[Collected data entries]
___
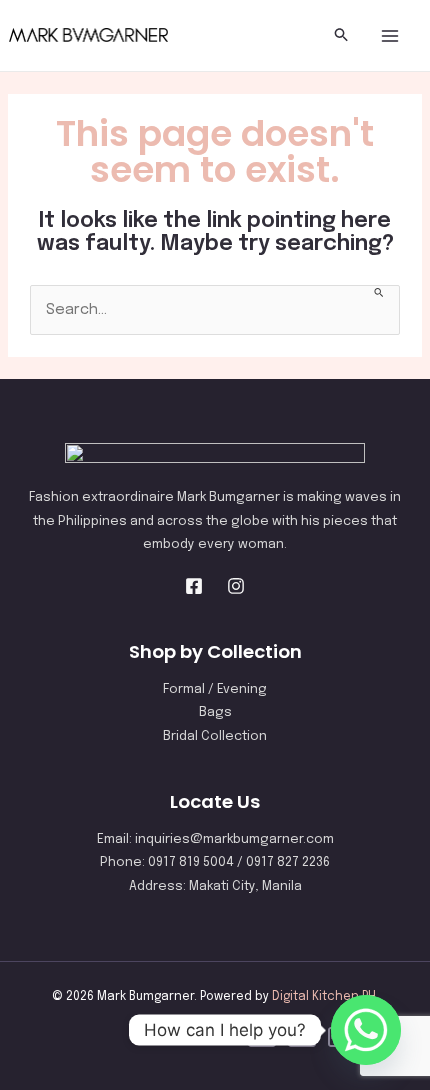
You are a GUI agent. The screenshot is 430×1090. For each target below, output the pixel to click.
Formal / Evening (215, 689)
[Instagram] (236, 586)
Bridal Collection (215, 736)
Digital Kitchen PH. (325, 997)
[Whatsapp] (366, 1030)
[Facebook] (194, 586)
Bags (215, 712)
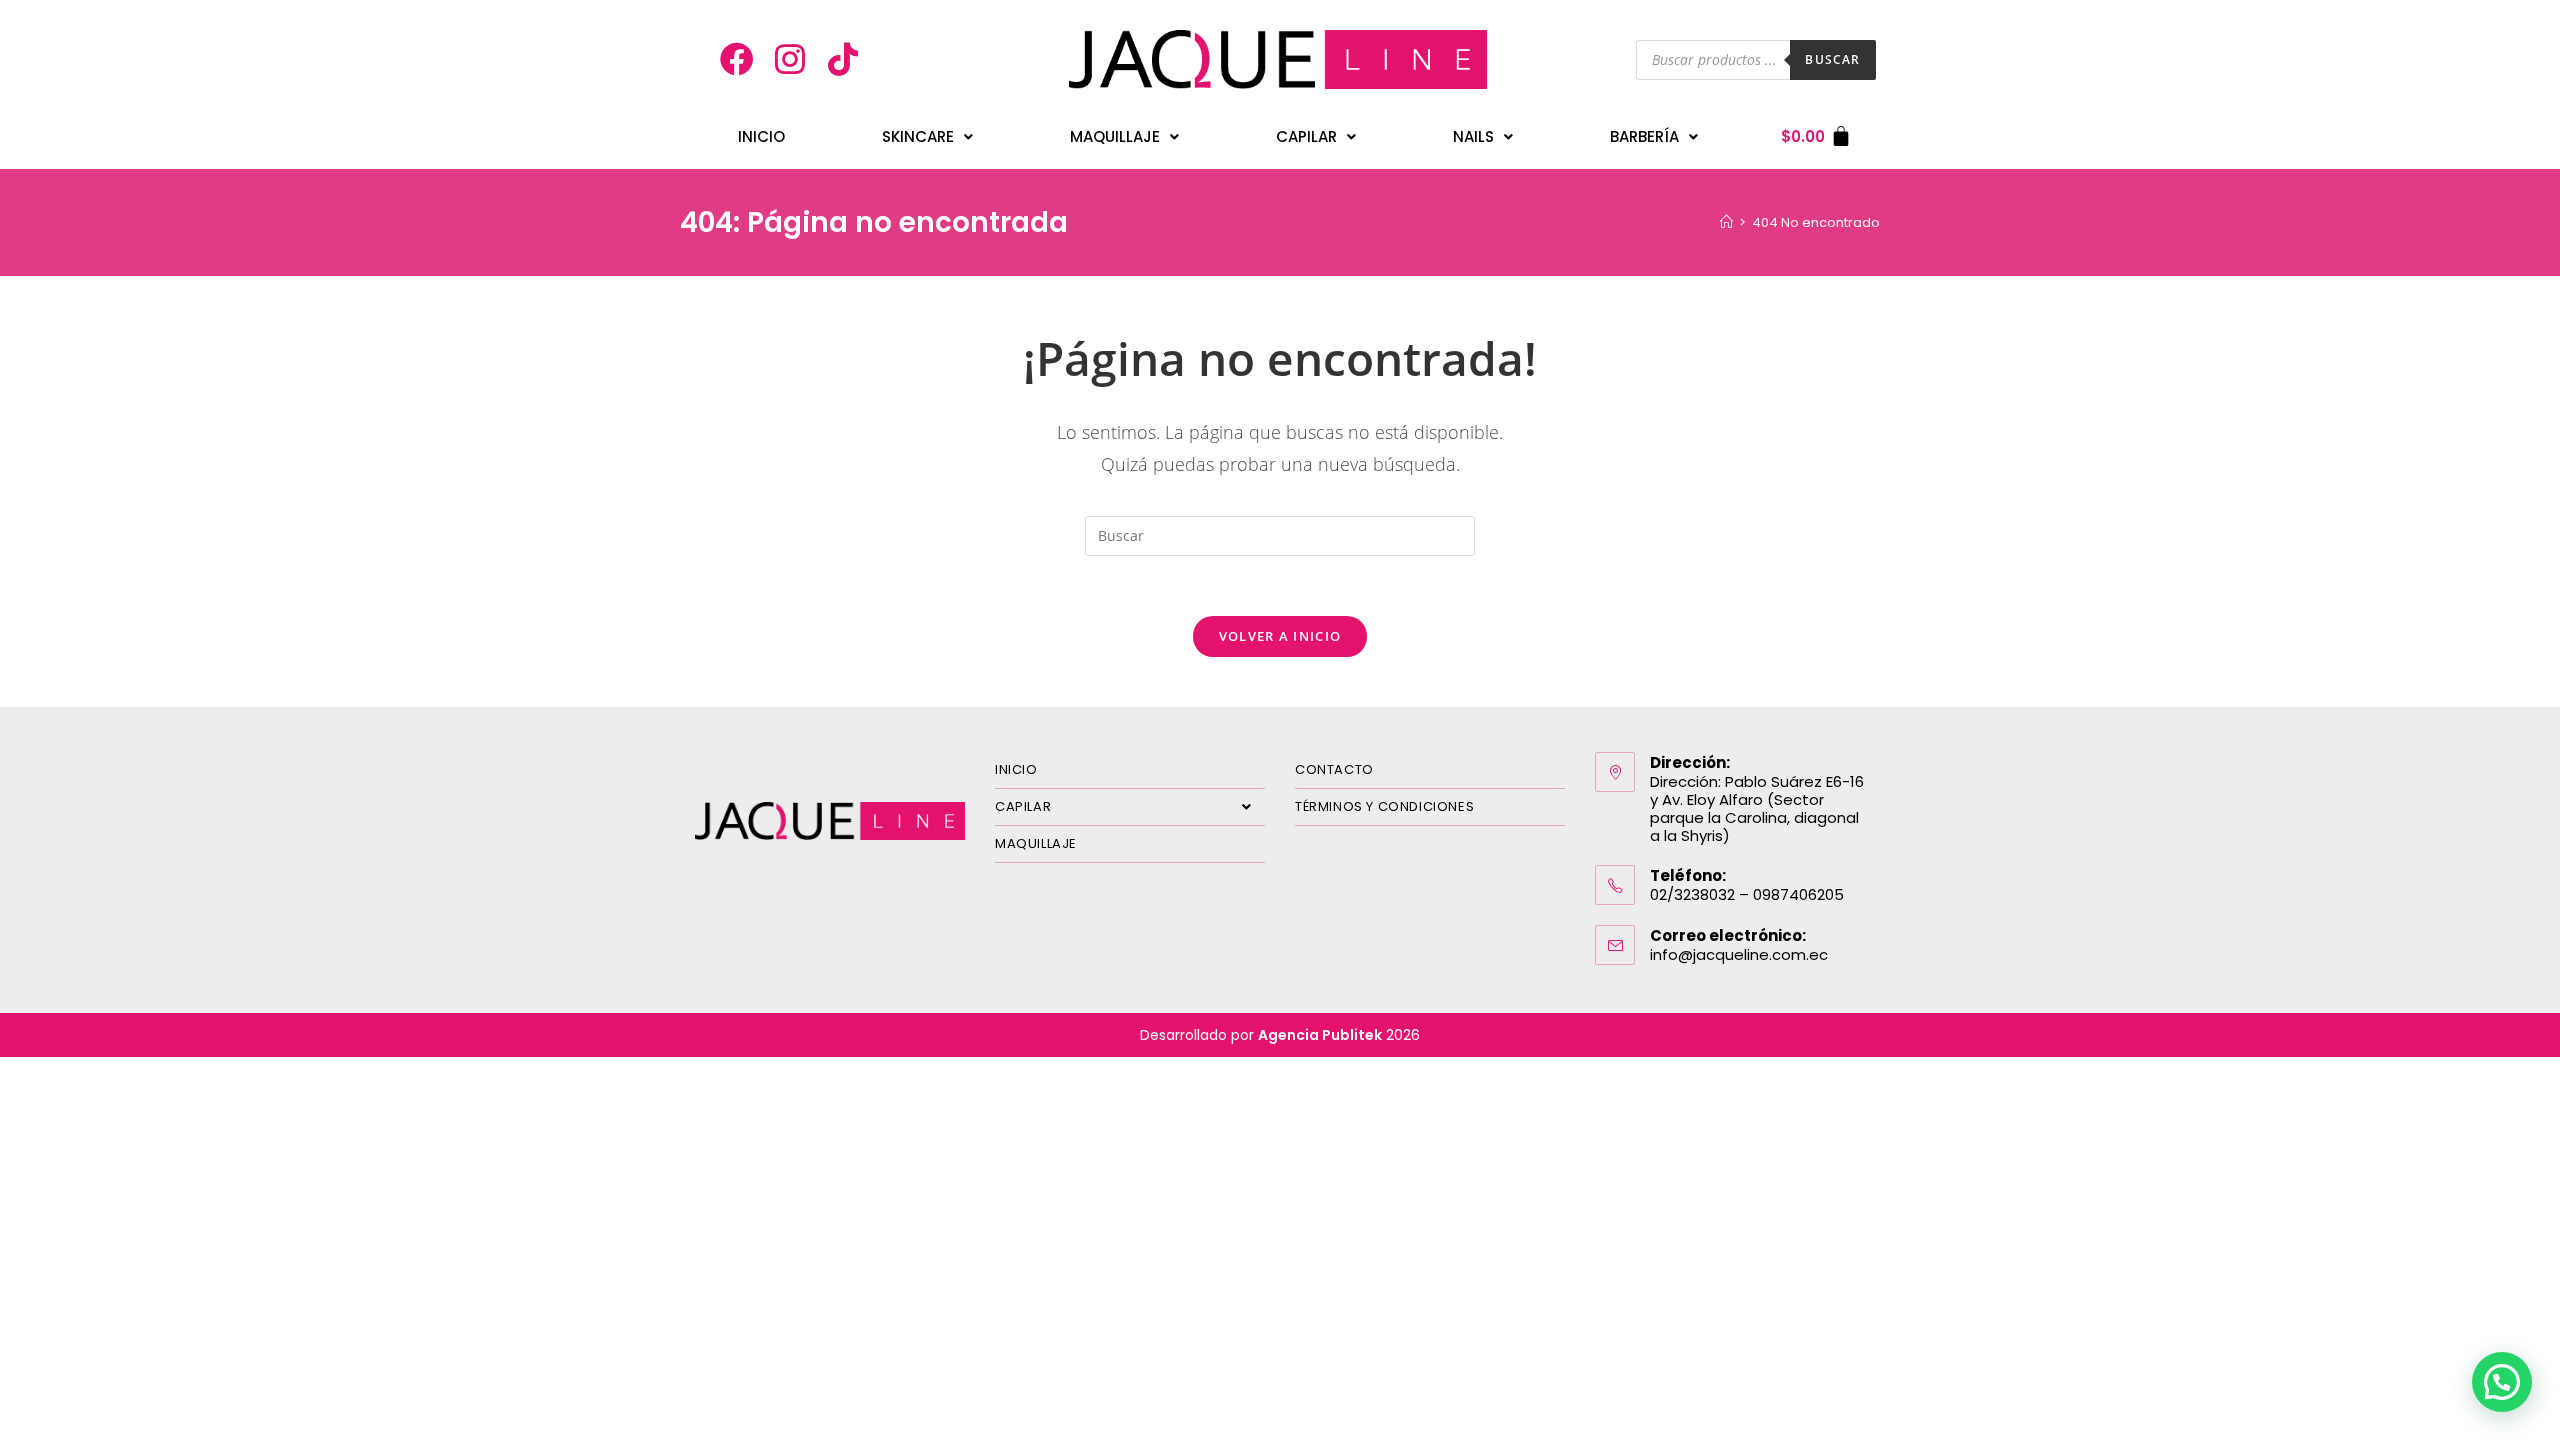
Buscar (1832, 59)
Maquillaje (1115, 136)
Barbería (1644, 136)
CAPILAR (1023, 806)
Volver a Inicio (1280, 636)
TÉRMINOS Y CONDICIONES (1384, 806)
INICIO (761, 136)
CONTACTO (1334, 769)
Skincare (918, 136)
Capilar (1306, 136)
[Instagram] (790, 60)
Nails (1473, 136)
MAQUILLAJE (1036, 843)
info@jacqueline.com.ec (1739, 954)
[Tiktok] (843, 60)
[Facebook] (738, 60)
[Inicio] (1726, 222)
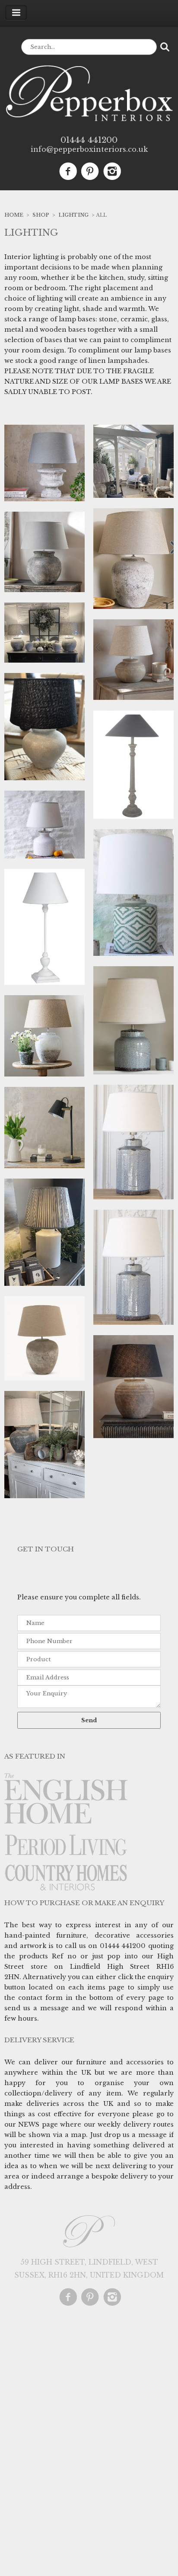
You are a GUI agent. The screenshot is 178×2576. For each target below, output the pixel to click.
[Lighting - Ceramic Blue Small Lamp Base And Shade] (133, 1021)
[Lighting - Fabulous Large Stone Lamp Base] (133, 559)
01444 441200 (89, 140)
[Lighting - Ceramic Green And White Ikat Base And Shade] (133, 893)
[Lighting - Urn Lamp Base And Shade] (44, 464)
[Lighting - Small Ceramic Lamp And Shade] (44, 825)
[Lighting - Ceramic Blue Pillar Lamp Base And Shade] (133, 1143)
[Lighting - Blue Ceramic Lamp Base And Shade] (133, 1268)
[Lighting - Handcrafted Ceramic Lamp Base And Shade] (44, 1445)
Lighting (73, 215)
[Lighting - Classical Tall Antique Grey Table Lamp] (133, 765)
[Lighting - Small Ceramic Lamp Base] (44, 727)
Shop (40, 215)
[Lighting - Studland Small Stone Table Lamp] (44, 553)
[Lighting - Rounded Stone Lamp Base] (44, 1036)
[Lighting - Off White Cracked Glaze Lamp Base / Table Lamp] (44, 1233)
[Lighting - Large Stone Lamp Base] (44, 1339)
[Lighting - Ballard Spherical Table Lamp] (133, 1387)
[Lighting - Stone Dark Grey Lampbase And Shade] (44, 633)
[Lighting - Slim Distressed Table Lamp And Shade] (44, 928)
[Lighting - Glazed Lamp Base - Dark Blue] (133, 462)
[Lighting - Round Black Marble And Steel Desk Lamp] (44, 1128)
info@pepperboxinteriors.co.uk (89, 149)
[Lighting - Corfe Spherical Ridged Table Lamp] (133, 660)
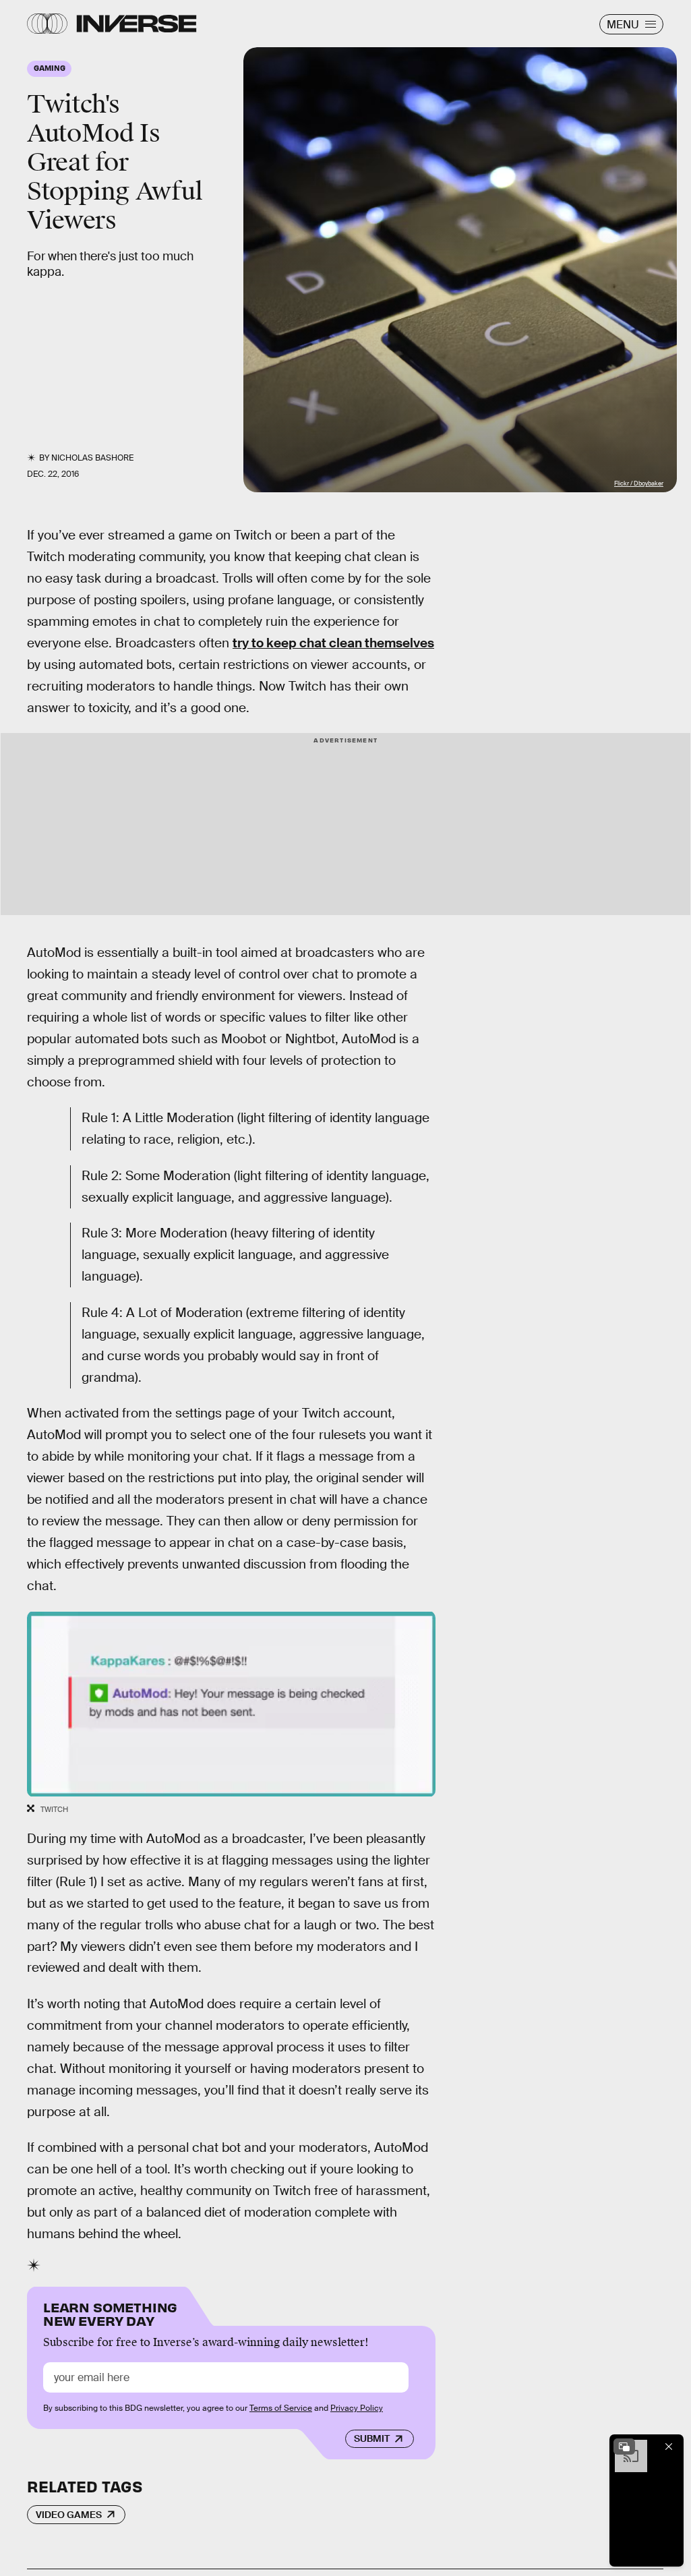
___
[Task objective] Leaving the images behind, set down every entry word for word.

[Response area]
You are a GUI agent. The screenshot is 430×1090. For each target below, output the pixel to click.
Formal / Evening (215, 689)
[Instagram] (236, 586)
Bridal Collection (215, 736)
Digital Kitchen PH. (325, 997)
[Whatsapp] (366, 1030)
[Facebook] (194, 586)
Bags (215, 712)
Buscar (1832, 59)
Maquillaje (1115, 136)
Barbería (1644, 136)
CAPILAR (1023, 806)
Volver a Inicio (1280, 636)
TÉRMINOS Y CONDICIONES (1384, 806)
INICIO (761, 136)
CONTACTO (1334, 769)
Skincare (918, 136)
Capilar (1306, 136)
[Instagram] (790, 60)
Nails (1473, 136)
MAQUILLAJE (1036, 843)
info@jacqueline.com.ec (1739, 954)
[Tiktok] (843, 60)
[Facebook] (738, 60)
[Inicio] (1726, 222)
You are a GUI agent. The screenshot is 178×2576. For each target below, output the pixel to click.
[Lighting - Ceramic Blue Small Lamp Base And Shade] (133, 1021)
[Lighting - Fabulous Large Stone Lamp Base] (133, 559)
01444 441200 (89, 140)
[Lighting - Ceramic Green And White Ikat Base And Shade] (133, 893)
[Lighting - Urn Lamp Base And Shade] (44, 464)
[Lighting - Small Ceramic Lamp And Shade] (44, 825)
[Lighting - Ceramic Blue Pillar Lamp Base And Shade] (133, 1143)
[Lighting - Blue Ceramic Lamp Base And Shade] (133, 1268)
[Lighting - Handcrafted Ceramic Lamp Base And Shade] (44, 1445)
Lighting (73, 215)
[Lighting - Classical Tall Antique Grey Table Lamp] (133, 765)
[Lighting - Small Ceramic Lamp Base] (44, 727)
Shop (40, 215)
[Lighting - Studland Small Stone Table Lamp] (44, 553)
[Lighting - Rounded Stone Lamp Base] (44, 1036)
[Lighting - Off White Cracked Glaze Lamp Base / Table Lamp] (44, 1233)
[Lighting - Large Stone Lamp Base] (44, 1339)
[Lighting - Ballard Spherical Table Lamp] (133, 1387)
[Lighting - Stone Dark Grey Lampbase And Shade] (44, 633)
[Lighting - Slim Distressed Table Lamp And Shade] (44, 928)
[Lighting - Glazed Lamp Base - Dark Blue] (133, 462)
[Lighting - Round Black Marble And Steel Desk Lamp] (44, 1128)
info@pepperboxinteriors.co.uk (89, 149)
[Lighting - Corfe Spherical Ridged Table Lamp] (133, 660)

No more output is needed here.